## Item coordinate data
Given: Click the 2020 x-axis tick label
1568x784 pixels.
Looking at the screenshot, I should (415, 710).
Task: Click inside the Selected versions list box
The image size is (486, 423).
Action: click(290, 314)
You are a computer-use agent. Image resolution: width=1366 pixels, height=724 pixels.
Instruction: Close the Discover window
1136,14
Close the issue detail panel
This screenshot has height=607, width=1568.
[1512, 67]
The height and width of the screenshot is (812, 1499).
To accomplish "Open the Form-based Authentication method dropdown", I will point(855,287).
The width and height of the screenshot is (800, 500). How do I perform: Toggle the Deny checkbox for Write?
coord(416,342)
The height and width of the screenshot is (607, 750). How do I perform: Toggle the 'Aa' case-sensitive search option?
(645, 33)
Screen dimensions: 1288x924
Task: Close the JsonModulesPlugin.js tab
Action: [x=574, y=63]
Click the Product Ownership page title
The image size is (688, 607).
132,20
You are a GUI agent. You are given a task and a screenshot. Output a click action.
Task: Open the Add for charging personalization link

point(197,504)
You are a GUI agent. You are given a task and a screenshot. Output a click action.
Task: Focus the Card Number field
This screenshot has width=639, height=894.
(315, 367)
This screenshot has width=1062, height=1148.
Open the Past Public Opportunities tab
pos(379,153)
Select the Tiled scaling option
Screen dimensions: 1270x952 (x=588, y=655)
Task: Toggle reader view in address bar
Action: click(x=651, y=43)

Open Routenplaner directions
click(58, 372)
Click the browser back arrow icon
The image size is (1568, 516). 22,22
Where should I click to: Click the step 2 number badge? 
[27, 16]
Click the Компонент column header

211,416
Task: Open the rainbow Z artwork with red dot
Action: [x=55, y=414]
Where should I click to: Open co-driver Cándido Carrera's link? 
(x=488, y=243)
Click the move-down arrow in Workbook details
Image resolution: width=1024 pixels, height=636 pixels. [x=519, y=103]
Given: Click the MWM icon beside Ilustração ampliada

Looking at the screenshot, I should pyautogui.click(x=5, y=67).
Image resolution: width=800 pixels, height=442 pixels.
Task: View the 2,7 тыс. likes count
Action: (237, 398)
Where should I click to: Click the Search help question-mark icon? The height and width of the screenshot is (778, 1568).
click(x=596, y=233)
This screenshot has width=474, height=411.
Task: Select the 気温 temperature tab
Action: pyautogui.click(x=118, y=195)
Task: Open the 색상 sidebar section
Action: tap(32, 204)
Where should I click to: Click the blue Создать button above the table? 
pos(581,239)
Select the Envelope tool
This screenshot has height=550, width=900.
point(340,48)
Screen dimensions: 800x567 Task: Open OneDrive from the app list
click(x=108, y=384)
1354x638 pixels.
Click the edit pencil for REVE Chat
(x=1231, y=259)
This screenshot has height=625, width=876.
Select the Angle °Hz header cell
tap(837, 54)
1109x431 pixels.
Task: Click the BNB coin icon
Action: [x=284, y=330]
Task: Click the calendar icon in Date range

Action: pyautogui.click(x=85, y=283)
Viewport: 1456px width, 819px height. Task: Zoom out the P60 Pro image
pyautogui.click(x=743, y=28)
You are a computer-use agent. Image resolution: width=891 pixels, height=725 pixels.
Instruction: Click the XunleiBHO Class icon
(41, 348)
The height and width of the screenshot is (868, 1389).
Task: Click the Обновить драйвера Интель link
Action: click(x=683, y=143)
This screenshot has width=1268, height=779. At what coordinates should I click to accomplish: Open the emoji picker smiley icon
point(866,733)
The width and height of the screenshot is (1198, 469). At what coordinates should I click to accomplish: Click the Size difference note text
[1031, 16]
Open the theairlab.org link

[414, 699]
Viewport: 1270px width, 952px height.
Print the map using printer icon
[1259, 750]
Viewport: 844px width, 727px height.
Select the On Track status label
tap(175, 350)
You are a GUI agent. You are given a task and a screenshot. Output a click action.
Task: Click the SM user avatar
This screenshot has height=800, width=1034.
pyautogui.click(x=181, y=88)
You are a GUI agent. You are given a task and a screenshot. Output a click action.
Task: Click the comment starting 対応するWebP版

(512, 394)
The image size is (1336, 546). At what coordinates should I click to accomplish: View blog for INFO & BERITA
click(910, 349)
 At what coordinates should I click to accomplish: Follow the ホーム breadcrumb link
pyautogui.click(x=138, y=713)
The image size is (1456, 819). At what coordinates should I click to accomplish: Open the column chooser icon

## DIRECTION
Copy all of the material above word for word, leaving nothing out and changing nothing.

## CORRECT OUTPUT
Given: Click the 2020 x-axis tick label
1568x784 pixels.
Looking at the screenshot, I should (415, 710).
Task: Click inside the Selected versions list box
The image size is (486, 423).
Action: click(290, 314)
You are a computer-use agent. Image resolution: width=1366 pixels, height=724 pixels.
Instruction: Close the Discover window
1136,14
Close the issue detail panel
This screenshot has height=607, width=1568.
[1512, 67]
The height and width of the screenshot is (812, 1499).
To accomplish "Open the Form-based Authentication method dropdown", I will point(855,287).
The width and height of the screenshot is (800, 500). How do I perform: Toggle the Deny checkbox for Write?
coord(416,342)
The height and width of the screenshot is (607, 750). How do I perform: Toggle the 'Aa' case-sensitive search option?
(645, 33)
Screen dimensions: 1288x924
Task: Close the JsonModulesPlugin.js tab
Action: [x=574, y=63]
Click the Product Ownership page title
The image size is (688, 607).
132,20
You are a GUI agent. You are given a task and a screenshot. Output a click action.
Task: Open the Add for charging personalization link

point(197,504)
You are a GUI agent. You are given a task and a screenshot. Output a click action.
Task: Focus the Card Number field
This screenshot has width=639, height=894.
(315, 367)
This screenshot has width=1062, height=1148.
Open the Past Public Opportunities tab
pos(379,153)
Select the Tiled scaling option
Screen dimensions: 1270x952 (x=588, y=655)
Task: Toggle reader view in address bar
Action: click(x=651, y=43)

Open Routenplaner directions
click(58, 372)
Click the browser back arrow icon
The image size is (1568, 516). 22,22
Where should I click to: Click the step 2 number badge? 
[27, 16]
Click the Компонент column header

211,416
Task: Open the rainbow Z artwork with red dot
Action: [x=55, y=414]
Where should I click to: Open co-driver Cándido Carrera's link? 
(x=488, y=243)
Click the move-down arrow in Workbook details
Image resolution: width=1024 pixels, height=636 pixels. [x=519, y=103]
Given: Click the MWM icon beside Ilustração ampliada

Looking at the screenshot, I should pyautogui.click(x=5, y=67).
Image resolution: width=800 pixels, height=442 pixels.
Task: View the 2,7 тыс. likes count
Action: (237, 398)
Where should I click to: Click the Search help question-mark icon? The height and width of the screenshot is (778, 1568).
click(x=596, y=233)
This screenshot has width=474, height=411.
Task: Select the 気温 temperature tab
Action: pyautogui.click(x=118, y=195)
Task: Open the 색상 sidebar section
Action: tap(32, 204)
Where should I click to: Click the blue Создать button above the table? 
pos(581,239)
Select the Envelope tool
This screenshot has height=550, width=900.
point(340,48)
Screen dimensions: 800x567 Task: Open OneDrive from the app list
click(x=108, y=384)
1354x638 pixels.
Click the edit pencil for REVE Chat
(x=1231, y=259)
This screenshot has height=625, width=876.
Select the Angle °Hz header cell
tap(837, 54)
1109x431 pixels.
Task: Click the BNB coin icon
Action: [x=284, y=330]
Task: Click the calendar icon in Date range

Action: pyautogui.click(x=85, y=283)
Viewport: 1456px width, 819px height. Task: Zoom out the P60 Pro image
pyautogui.click(x=743, y=28)
You are a computer-use agent. Image resolution: width=891 pixels, height=725 pixels.
Instruction: Click the XunleiBHO Class icon
(41, 348)
The height and width of the screenshot is (868, 1389).
Task: Click the Обновить драйвера Интель link
Action: click(x=683, y=143)
This screenshot has width=1268, height=779. At what coordinates should I click to accomplish: Open the emoji picker smiley icon
point(866,733)
The width and height of the screenshot is (1198, 469). At what coordinates should I click to accomplish: Click the Size difference note text
[1031, 16]
Open the theairlab.org link

[414, 699]
Viewport: 1270px width, 952px height.
Print the map using printer icon
[1259, 750]
Viewport: 844px width, 727px height.
Select the On Track status label
tap(175, 350)
You are a GUI agent. You are given a task and a screenshot. Output a click action.
Task: Click the SM user avatar
This screenshot has height=800, width=1034.
pyautogui.click(x=181, y=88)
You are a GUI agent. You are given a task and a screenshot. Output a click action.
Task: Click the comment starting 対応するWebP版

(512, 394)
The image size is (1336, 546). At what coordinates should I click to accomplish: View blog for INFO & BERITA
click(910, 349)
 At what coordinates should I click to accomplish: Follow the ホーム breadcrumb link
pyautogui.click(x=138, y=713)
The image size is (1456, 819). At what coordinates should I click to accomplish: Open the column chooser icon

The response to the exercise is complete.